In full and without edits, write out the data that follows.

:: Supplied material ::

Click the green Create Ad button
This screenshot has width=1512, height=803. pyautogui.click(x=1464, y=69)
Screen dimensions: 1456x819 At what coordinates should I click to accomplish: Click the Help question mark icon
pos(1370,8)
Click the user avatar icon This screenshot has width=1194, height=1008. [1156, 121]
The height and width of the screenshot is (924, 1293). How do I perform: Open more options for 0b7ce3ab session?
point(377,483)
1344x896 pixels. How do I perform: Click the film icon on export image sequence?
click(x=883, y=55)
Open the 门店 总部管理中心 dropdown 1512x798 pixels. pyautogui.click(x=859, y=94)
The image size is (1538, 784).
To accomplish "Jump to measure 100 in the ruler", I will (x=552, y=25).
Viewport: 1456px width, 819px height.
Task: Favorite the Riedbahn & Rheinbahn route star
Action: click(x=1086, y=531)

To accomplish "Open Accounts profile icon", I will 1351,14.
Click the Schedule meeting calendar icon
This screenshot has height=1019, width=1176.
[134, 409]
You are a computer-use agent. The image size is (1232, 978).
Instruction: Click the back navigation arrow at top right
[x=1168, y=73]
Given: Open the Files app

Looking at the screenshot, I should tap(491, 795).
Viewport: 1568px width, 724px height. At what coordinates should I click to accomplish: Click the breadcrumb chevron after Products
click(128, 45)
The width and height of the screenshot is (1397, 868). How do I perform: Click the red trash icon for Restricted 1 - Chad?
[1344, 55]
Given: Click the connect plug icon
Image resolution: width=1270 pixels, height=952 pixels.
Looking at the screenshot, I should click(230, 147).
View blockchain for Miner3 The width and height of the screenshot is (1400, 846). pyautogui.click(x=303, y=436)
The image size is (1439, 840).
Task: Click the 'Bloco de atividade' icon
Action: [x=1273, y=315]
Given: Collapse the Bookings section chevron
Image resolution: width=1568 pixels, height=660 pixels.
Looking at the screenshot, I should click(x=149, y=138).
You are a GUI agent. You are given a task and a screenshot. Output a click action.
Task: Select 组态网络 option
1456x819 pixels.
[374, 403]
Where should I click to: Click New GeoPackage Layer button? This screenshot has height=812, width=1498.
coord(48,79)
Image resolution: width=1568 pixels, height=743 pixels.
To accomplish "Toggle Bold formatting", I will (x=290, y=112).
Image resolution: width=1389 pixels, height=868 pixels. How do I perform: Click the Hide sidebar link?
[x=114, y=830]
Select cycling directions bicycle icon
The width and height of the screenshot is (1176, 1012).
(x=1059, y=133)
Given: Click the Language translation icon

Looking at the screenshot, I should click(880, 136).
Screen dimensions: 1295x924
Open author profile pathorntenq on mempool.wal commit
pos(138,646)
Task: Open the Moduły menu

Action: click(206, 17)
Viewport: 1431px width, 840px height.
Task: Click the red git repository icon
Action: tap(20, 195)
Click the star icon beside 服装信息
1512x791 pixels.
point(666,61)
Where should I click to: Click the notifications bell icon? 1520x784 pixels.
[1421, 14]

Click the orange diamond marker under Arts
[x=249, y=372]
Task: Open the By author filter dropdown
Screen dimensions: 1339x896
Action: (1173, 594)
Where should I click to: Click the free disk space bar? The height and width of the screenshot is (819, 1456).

:::

* _Your response_:
Click the green Create Ad button
This screenshot has width=1512, height=803. pyautogui.click(x=1464, y=69)
Screen dimensions: 1456x819 At what coordinates should I click to accomplish: Click the Help question mark icon
pos(1370,8)
Click the user avatar icon This screenshot has width=1194, height=1008. [1156, 121]
The height and width of the screenshot is (924, 1293). How do I perform: Open more options for 0b7ce3ab session?
point(377,483)
1344x896 pixels. How do I perform: Click the film icon on export image sequence?
click(x=883, y=55)
Open the 门店 总部管理中心 dropdown 1512x798 pixels. pyautogui.click(x=859, y=94)
The image size is (1538, 784).
To accomplish "Jump to measure 100 in the ruler", I will (x=552, y=25).
Viewport: 1456px width, 819px height.
Task: Favorite the Riedbahn & Rheinbahn route star
Action: click(x=1086, y=531)

To accomplish "Open Accounts profile icon", I will 1351,14.
Click the Schedule meeting calendar icon
This screenshot has height=1019, width=1176.
[134, 409]
You are a computer-use agent. The image size is (1232, 978).
Instruction: Click the back navigation arrow at top right
[x=1168, y=73]
Given: Open the Files app

Looking at the screenshot, I should tap(491, 795).
Viewport: 1568px width, 724px height. At what coordinates should I click to accomplish: Click the breadcrumb chevron after Products
click(128, 45)
The width and height of the screenshot is (1397, 868). How do I perform: Click the red trash icon for Restricted 1 - Chad?
[1344, 55]
Given: Click the connect plug icon
Image resolution: width=1270 pixels, height=952 pixels.
Looking at the screenshot, I should click(230, 147).
View blockchain for Miner3 The width and height of the screenshot is (1400, 846). pyautogui.click(x=303, y=436)
The image size is (1439, 840).
Task: Click the 'Bloco de atividade' icon
Action: [x=1273, y=315]
Given: Collapse the Bookings section chevron
Image resolution: width=1568 pixels, height=660 pixels.
Looking at the screenshot, I should click(x=149, y=138).
You are a GUI agent. You are given a task and a screenshot. Output a click action.
Task: Select 组态网络 option
1456x819 pixels.
[374, 403]
Where should I click to: Click New GeoPackage Layer button? This screenshot has height=812, width=1498.
coord(48,79)
Image resolution: width=1568 pixels, height=743 pixels.
To accomplish "Toggle Bold formatting", I will (x=290, y=112).
Image resolution: width=1389 pixels, height=868 pixels. How do I perform: Click the Hide sidebar link?
[x=114, y=830]
Select cycling directions bicycle icon
The width and height of the screenshot is (1176, 1012).
(x=1059, y=133)
Given: Click the Language translation icon

Looking at the screenshot, I should click(880, 136).
Screen dimensions: 1295x924
Open author profile pathorntenq on mempool.wal commit
pos(138,646)
Task: Open the Moduły menu

Action: click(206, 17)
Viewport: 1431px width, 840px height.
Task: Click the red git repository icon
Action: tap(20, 195)
Click the star icon beside 服装信息
1512x791 pixels.
point(666,61)
Where should I click to: Click the notifications bell icon? 1520x784 pixels.
[1421, 14]

Click the orange diamond marker under Arts
[x=249, y=372]
Task: Open the By author filter dropdown
Screen dimensions: 1339x896
Action: (1173, 594)
Where should I click to: Click the free disk space bar? The height and width of the screenshot is (819, 1456).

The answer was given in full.